今回のツアーのメインとなるのは、ケニアの『ラム島』からタンザニアの『ザンジバル島』までの8日間の航海です。出発地のラム島は、ケニアで最も古い港町の一つで、かつてはヨーロッパ、インド、アラブ、そして中国をも結ぶ東アフリカ有数の港として栄えました。とても小さな島で、島内を走る車は車は地方長官の乗用車1台のみ、人々の移動手段はロバと徒歩が中心です。アフリカとは思えないようなイスラム風の町並みが残る旧市街は、ユネスコの世界遺産にも指定されています。薄暗い細い路地を歩けば、時間が止まったかのような中世イスラムの世界に浸ることができます。往時の繁栄を偲ぶものはほとんど残されてはいませんが、昔ながらの素朴なのんびりした雰囲気を感じることが出来る島でした。そして、今回のツアーの相棒ともいえる『ダウ船』と航海の仲間たちはラム島に暮らす船乗りたちです。
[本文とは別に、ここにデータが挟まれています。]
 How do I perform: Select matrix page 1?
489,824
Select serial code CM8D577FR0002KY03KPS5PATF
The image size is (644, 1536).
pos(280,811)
『ダウ船』の特徴は何よりも徹底的に木造帆船であること。1枚の大三角帆(ラテンセイル)を持ち、外板を固定するための鉄や釘を一切使わず、ココヤシの繊維で作った紐や瀝青(タール状の粘土)で組み立てることが特徴です。木材を紐で縛って組み上げる事から、ダウ船は「縫合船」とも呼ばれます。主な動力は三角帆で受ける『風』そのものですが、現在では小さなヤマハの船外機を付け、風とエンジンの2つの動力を使って走るのが一般的です。外洋に出てからの航海中の一番の魅力は風に吹かれる船上で過ごす時間そのものでした。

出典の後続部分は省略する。